A Arábia Saudita pode ficar sem estoques de petróleo para exportação se não reiniciar seu principal oleoduto para o Mar Vermelho nos próximos dias, disseram compradores e corretores de petróleo sauditas. A paralisação pode levar a uma perda de até 4% do abastecimento global. A parada começou na sexta-feira (11), quando ataques com drones forçaram o fechamento do oleoduto leste-oeste, e Riad não divulgou detalhes completos sobre a extensão dos danos nem por quanto tempo o trecho ficará fora de operação.
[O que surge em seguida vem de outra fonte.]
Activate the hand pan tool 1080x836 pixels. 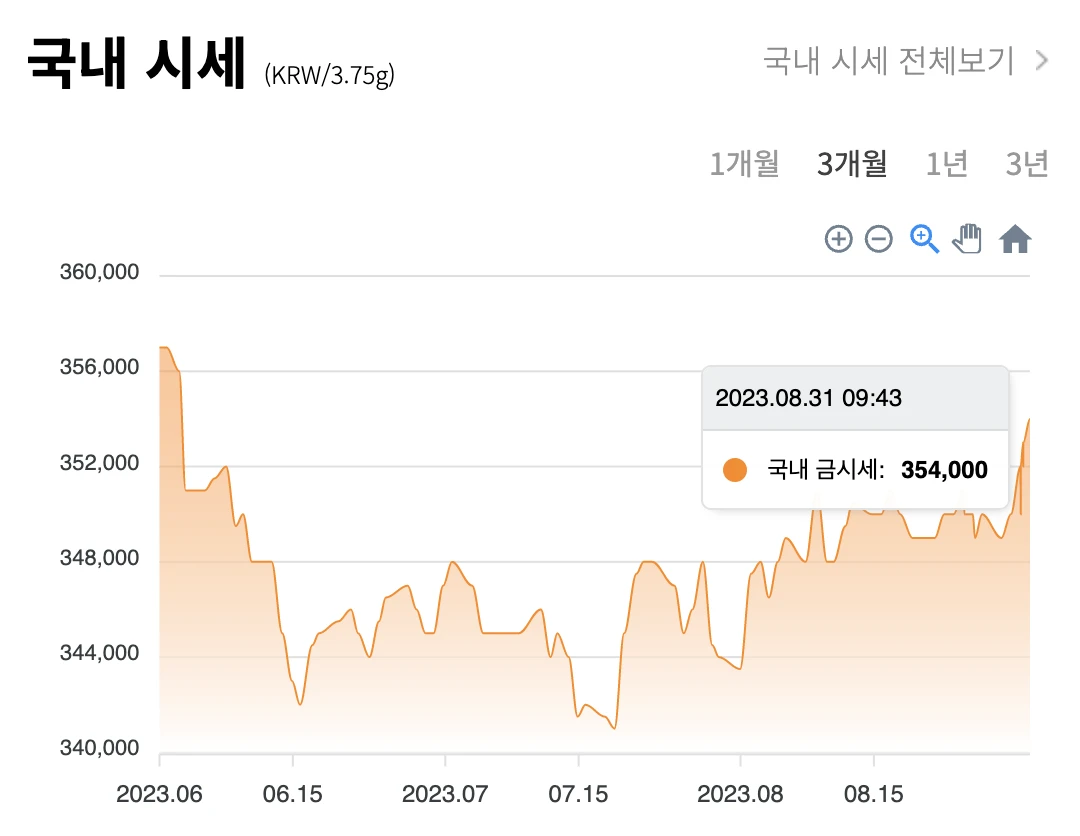coord(966,238)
Fontes ouvidas pela Reuters apresentaram estimativas diferentes. Uma delas afirmou que os reparos podem levar de cinco a seis semanas. Outra disse que o conserto pode ocorrer mais cedo e que a operação pode ser retomada parcialmente enquanto os reparos estiverem em andamento.
O maior exportador do mundo tem usado o oleoduto para redirecionar cerca de 4 milhões de barris por dia, cerca de 4% do abastecimento global, para o porto de Yanbu, no Mar Vermelho. Com o oleoduto fora de serviço, Yanbu tem estoques suficientes para manter as exportações por apenas cinco a sete dias, segundo três fontes do setor familiarizadas com as exportações sauditas.
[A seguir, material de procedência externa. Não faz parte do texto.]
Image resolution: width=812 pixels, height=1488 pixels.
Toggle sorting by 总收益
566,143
A capacidade de armazenamento de Yanbu é de cerca de 35 milhões de barris, segundo estimativas do setor. Ain Sukhna e Sidi Kerir, portos egípcios no Mar Vermelho e no Mediterrâneo, armazenam 18 milhões e 20 milhões de barris, respectivamente. A Arábia Saudita também tem estoques nesses portos para abastecer clientes por vários dias, afirmou uma quarta fonte. Os estoques não estão cheios e acabarão por se esgotar se o oleoduto leste-oeste não retomar as operações, disseram as quatro fontes.
Nos últimos seis meses, o oleoduto que atravessa o deserto da Península Arábica poupou a Arábia Saudita do impacto mais severo do fechamento do Estreito de Ormuz em tempo de guerra, que paralisou as exportações de seus vizinhos.
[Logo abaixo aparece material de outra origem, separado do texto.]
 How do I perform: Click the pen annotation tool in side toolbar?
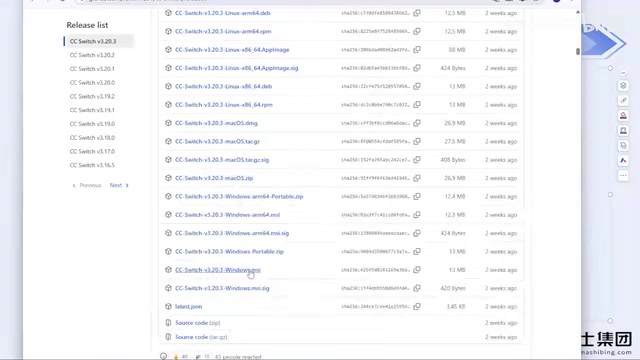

O fornecimento de petróleo saudita já caiu em agosto para o nível mais baixo em mais de três décadas, devido à redução dos fluxos pelo Estreito de Ormuz e pelo Mar Vermelho, informou a Agência Internacional de Energia na sexta-feira. O fornecimento mundial de petróleo diminuirá este ano em 5,7 milhões de barris por dia, cerca de 6%, segundo a AIE, que coordena as políticas energéticas ocidentais.
Uma queda ainda maior nos fluxos sauditas agravará a escassez global de abastecimento, que já empurrou os preços globais dos combustíveis para níveis recordes, impulsionou a inflação em todo o mundo e levou os rendimentos dos títulos dos EUA aos níveis mais altos desde a crise financeira de 2008.